En 2011, Jean-Marie Desdions intente lui aussi un procès à la firme. Il a été intoxiqué par le chlorobenzène présent dans un produit de Monsanto, le Lasso, aujourd’hui reconnu comme cancérogène par l’Organisation mondiale de la santé (OMS). Son myélome, qui lui a déjà valu huit ans de chimiothérapie et trois greffes de moelle osseuse a été reconnu maladie professionnelle. « A l’époque, sur les bidons de Lasso, il était écrit ce mensonge noir sur blanc : “La très faible toxicité du Lasso n’entraîne pas de précautions particulières pour l’utilisateur dans les conditions normales d’emploi.” « Dans les années 1980-1990, on ne se méfiait pas. Sans protection, j’ai inhalé des poussières dues à cette pellicule de molécules, invisibles et vicieuses, qu’on répand sur le sol pour désherber les champs de maïs : du chlore associé au benzène. J’en ai mis sur mes terres de 1978 à 2007, année où la France a enfin retiré le produit du marché. »

Des milliards en jeu

Aujourd’hui, 90% des surfaces agricoles dans le monde sont traitées au glyphosate. Monsanto vend plus 825 000 tonnes par an de Roundup, ce qui représente 40% de son chiffre d’affaire, soit 4 milliards d’euros par an.
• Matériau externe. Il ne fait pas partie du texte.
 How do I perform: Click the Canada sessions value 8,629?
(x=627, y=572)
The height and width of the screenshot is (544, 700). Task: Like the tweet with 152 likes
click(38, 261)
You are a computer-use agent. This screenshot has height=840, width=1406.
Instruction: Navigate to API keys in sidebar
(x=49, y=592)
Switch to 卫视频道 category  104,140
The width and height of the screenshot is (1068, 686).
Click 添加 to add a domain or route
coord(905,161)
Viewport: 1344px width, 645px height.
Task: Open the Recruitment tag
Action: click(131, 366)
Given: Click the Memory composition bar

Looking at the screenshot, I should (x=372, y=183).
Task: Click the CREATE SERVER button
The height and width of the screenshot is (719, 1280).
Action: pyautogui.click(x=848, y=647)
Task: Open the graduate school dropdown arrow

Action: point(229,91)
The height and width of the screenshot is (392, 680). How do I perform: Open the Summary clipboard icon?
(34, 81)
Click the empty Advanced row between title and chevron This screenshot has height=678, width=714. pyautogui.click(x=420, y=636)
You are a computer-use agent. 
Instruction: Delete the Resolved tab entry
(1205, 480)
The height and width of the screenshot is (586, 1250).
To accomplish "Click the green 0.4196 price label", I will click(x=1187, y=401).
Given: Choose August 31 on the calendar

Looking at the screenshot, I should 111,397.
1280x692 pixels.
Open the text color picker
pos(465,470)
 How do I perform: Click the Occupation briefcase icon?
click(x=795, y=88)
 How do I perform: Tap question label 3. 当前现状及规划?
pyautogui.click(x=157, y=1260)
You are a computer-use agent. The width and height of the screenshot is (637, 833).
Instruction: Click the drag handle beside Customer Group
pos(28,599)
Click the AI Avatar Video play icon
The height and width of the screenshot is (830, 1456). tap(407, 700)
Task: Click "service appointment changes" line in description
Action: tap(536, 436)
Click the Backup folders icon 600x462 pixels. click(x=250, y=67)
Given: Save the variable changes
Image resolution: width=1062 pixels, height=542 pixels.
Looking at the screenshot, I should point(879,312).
Il est bien évident que Monsanto protège ses ventes, sans aucune considération pour l’impact sur la santé et sur l’environnement. La firme mentait déjà en 1996, notamment dans une publicité mensongère qui lui a valu une amende de 15 000 euros « Roundup, le premier désherbant biodégradable. Ne pollue ni la terre, ni l’os de Rex ».

La firme alloue un budget d’un peu plus d’un million d’euros par an au lobbying. Elle mène notamment la Glysophate Task Force (GTF) qui a présenté des études sur le glyphosate, sur lesquelles s’est appuyée l’EFSA (sécurité des aliments) pour conclure que le glyphosate n’était ‘’probablement pas cancérigène’’.

Les gouvernements au service des multinationales

Ce n’est pas la première fois que l’autorisation du glyphosate est reportée. Celle-ci expirait en juin 2016 et aurait pu ne pas être renouvelée. Mais l’autorisation de mise sur le marché européen est finalement renouvelée pour une période de 18 mois, jusqu’à décembre 2017, malgré des études alarmantes des scientifiques du CIRC (Centre International de Recherches sur le Cancer) de l’Organisation Mondiale de la Santé (OMS) qui l’ont déclaré ‘probablement’ cancérogène.

En n’interdisant pas le glyphosate, et en acceptant le lobbying de Monsanto, les représentants des États sont donc non seulement complices mais surtout au service de la multinationale, qui intoxique des milliers d’agriculteurs dans le monde depuis des décennies. Ceci n’est que la conséquence du système capitaliste et des institutions qui le maintiennent et le perpétuent, mettant leurs profits devant les vies des agriculteurs.